# Data Scrubbing and Observation Report - Provided by Ebay

**Data Cleaning and Observation Project**

Ebay Kleinanzeigen, a classfields section of the German eBay website has provided data of 50,000 listings. At the beginning of the project, the goal will be to clean this data by all means. This project will be initially presented in german as well as containing errors in the data. .

## Brief Information about Dataset

In [None]:
# Import pandas library
import pandas as pd

# Open file and import dataset as an dataframe
autos = pd.read_csv('autos.csv', encoding = "Latin-1")

# Display information about the dataset
autos.info()

In [None]:
# Display the first 3 rows
print(autos.head(3))

From the information presented above, we can conclude that there are two different data types, int64 and objects.

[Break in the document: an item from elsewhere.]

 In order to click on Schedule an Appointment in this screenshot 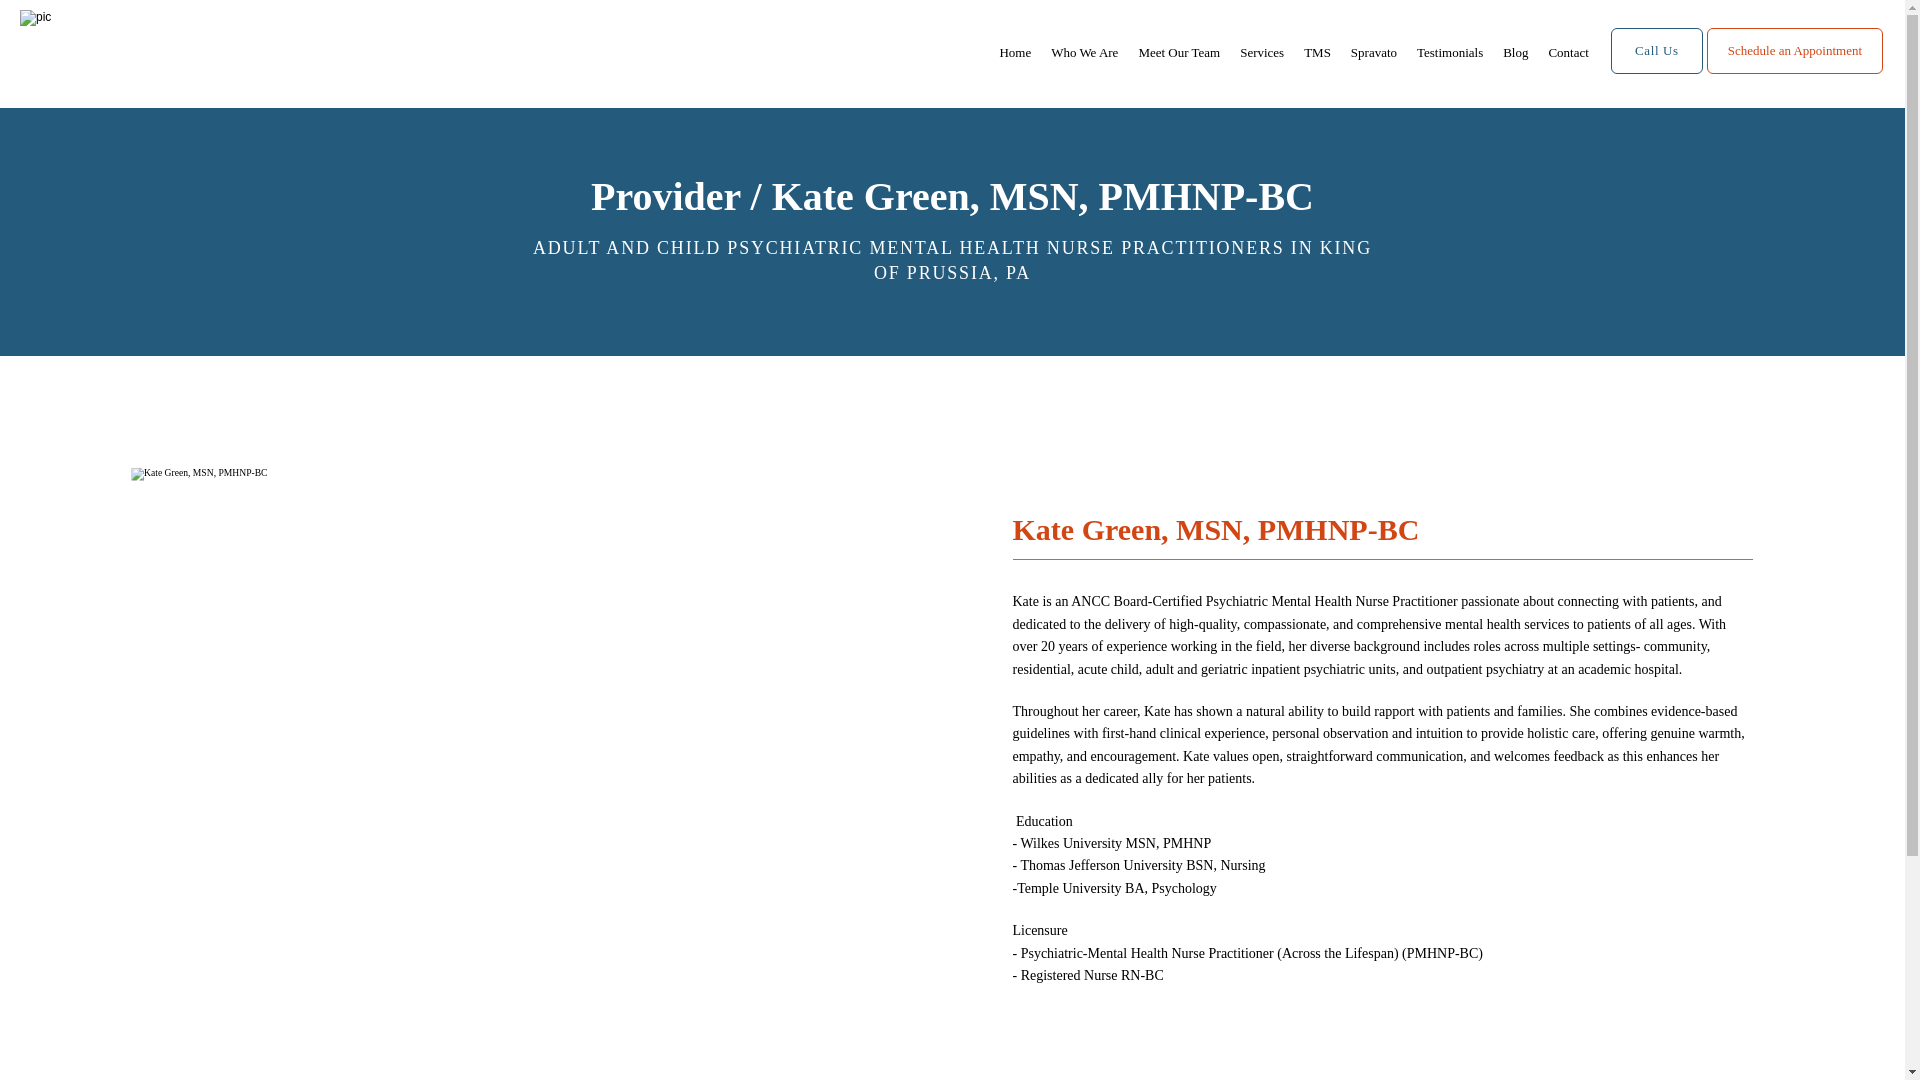, I will do `click(1794, 71)`.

There are a few columns that contain null values, those columns being the `model`, `vehicle type`,`gearbox`, `fuelType`and `notRepairedDamage` columns with approximately `20,484`, `37,869`, `20,209`, `33,386` and `72,060` null values respectively. As previously mentioned in the project README there are german words that need to be converted to the English language as well. Not to mention the usage of camelcase type spelling to represent each colomn.


## Column Replacement - Snakecase

In [None]:
# Rename the autos dataframe columns
autos.columns = ['date_crawled', 'name', 'seller', 'offer_type', 'price', 'abtest', 'vehicle_type', 'registration_year', 'gearbox', 'power_ps', 'model', 'odometer_km', 'registration_month', 'fuel_type', 'brand', 'unrepaired_damage', 'ad_created', 'n_of_pictures', 'postal_code', 'last_seen']

# Print snakecase version of autos dataframe columns
print(autos.columns)

In [None]:
autos.head(4)

The previous columns were presented in a camelcase format. From the dataframe above, those values have been corrected and are now presented in a more preferred snakecase format.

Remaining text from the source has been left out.